Work in our lab is motivated by a simple question: what makes animals choose one option over another?
We aim to answer this question both at the level of genes and at the level of neural circuits.
At the level of neural circuits we aim to link cell-type specific computations with behavioral choices
that animals make. By employing computational models we hope to uncover hidden decision variables and by
optically tagging specific cell-types we aim to connect those variables to circuit level computations in
In order to discover the molecular basis of choices we develop automated and trial based assays in fruit flies
that mimic natural foraging decisions. The power of fruit fly genetics allows us to carry out large-scale genetic
screens to identify single molecules that play a key role in those decisions.
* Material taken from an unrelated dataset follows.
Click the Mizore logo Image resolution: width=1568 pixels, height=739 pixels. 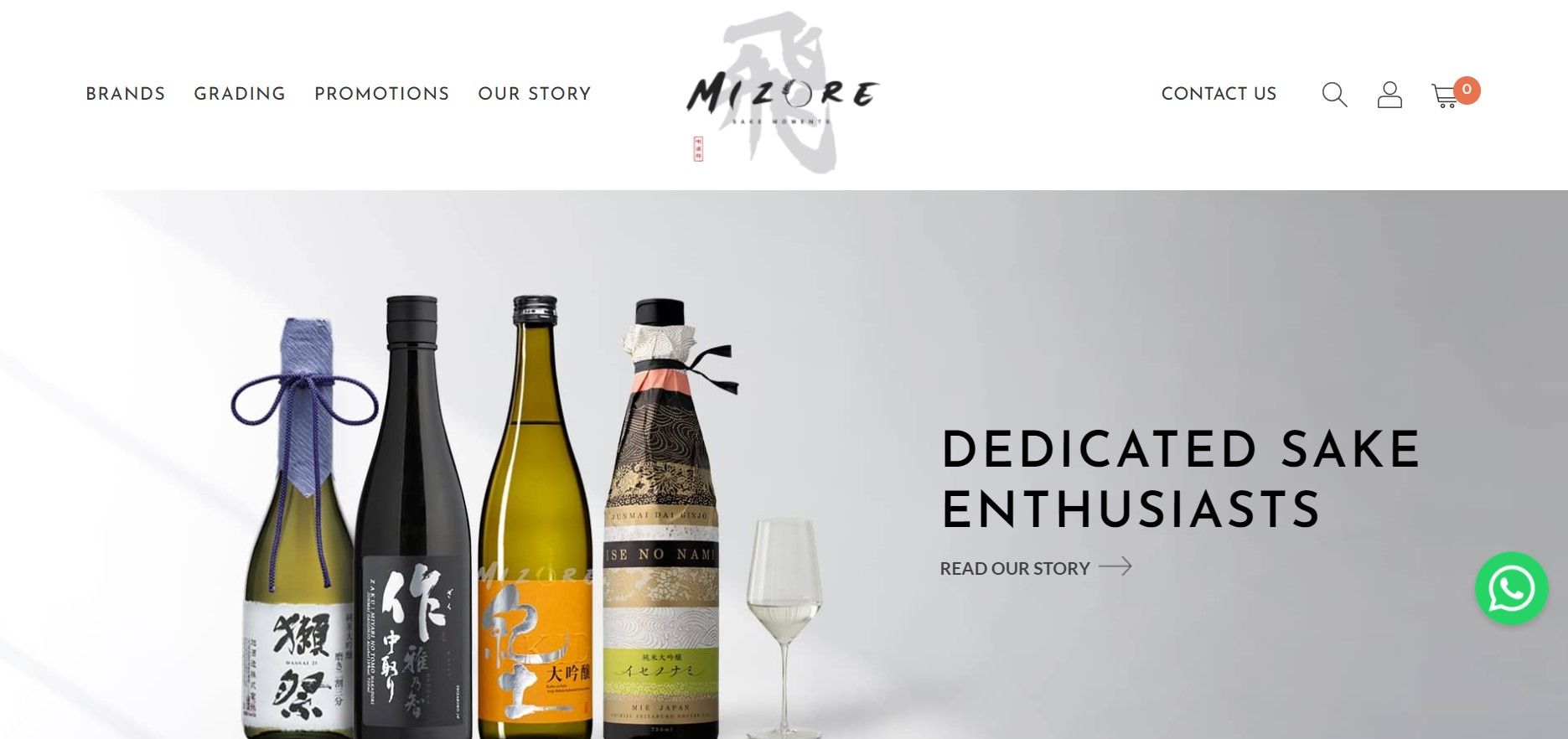pos(783,93)
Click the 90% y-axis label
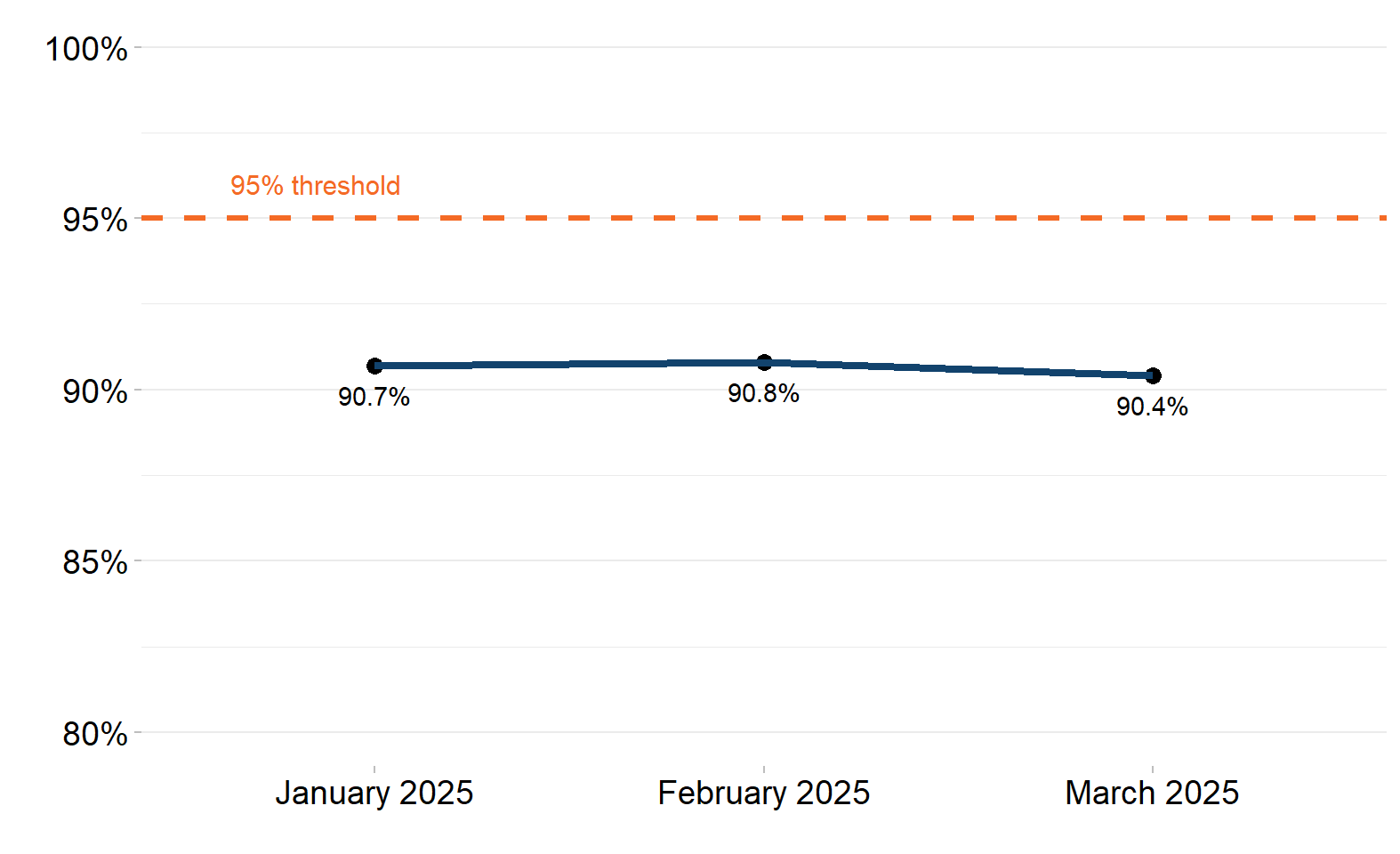The image size is (1400, 854). click(95, 391)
Another focus of our research is to determine whether humans use the same foraging strategies as flies and rodents.
Our goal is to identify if conserved genes and neural circuits underlie value based choices both in animals and humans.
Our long-term goal is to use ecology inspired quantitative behavioral models to guide and sharpen scientific questions.
At Aarhus University we took advantage of the diverse scientific culture and started interdisciplinary collaborations
with optics groups to develop novel light stimulation and read-out tools for neuroscience.
The methods used in our lab include molecular genetics, psychophysics, behavioral electrophysiology, optogenetics and computational modeling.
We have set up a trial based single fly reward foraging assay to study how animals' choices are affected by reward history.
In our behavioral set up animals are freely walking forth and back in a linear arena.
At the end of the arena (yellow rectangle) animals experience reward delivered by optogenetic activation of sugar
receptors on the labellum of the fly in a probabilistic fashion. This allows us to estimate how reward history affects a
flys' decision to enter the rewarded area (yellow rectangle).
Similar to flies we have established a dynamic foraging task in mice where water rewards are given to animals
either in a left or a right port in a probabilistic fashion. Over the course of the behavioral session reward
probabilities change and we monitor how animals adjust their choices to changing probabilities.
In further experiments we use electrophysiological recordings from neurons in mouse prefrontal cortex to reveal
how cells in this area represent value of upcoming options.
In collaboration with Jacob Sherson we want to design a human foraging computer game.
We want to explore whether humans and fruit flies use similar strategies to forage in an uncertain environment.
We use virtual maze navigation to study foraging strategies for probabilistic rewards in humans.
Current state of the art deep brain optogenetic stimulation is only possible by using optical fibers.
However in all optogenetic studies light scatters uniformly from the fibers' end, activating synchronously all
light sensitive neurons. This poses a challenge for interpretation of all optogenetic behavioral manipulations.
Here in collaboration with optics groups at Aarhus University we aim to develop a patterned light stimulation tool
to address individual neurons with the natural neural ensemble activity in behaving animals. This tool should
make it possible to “replay” the pattern of neural activity to animals and probe the neural code for perception,
decisions and high-level cognition in animals.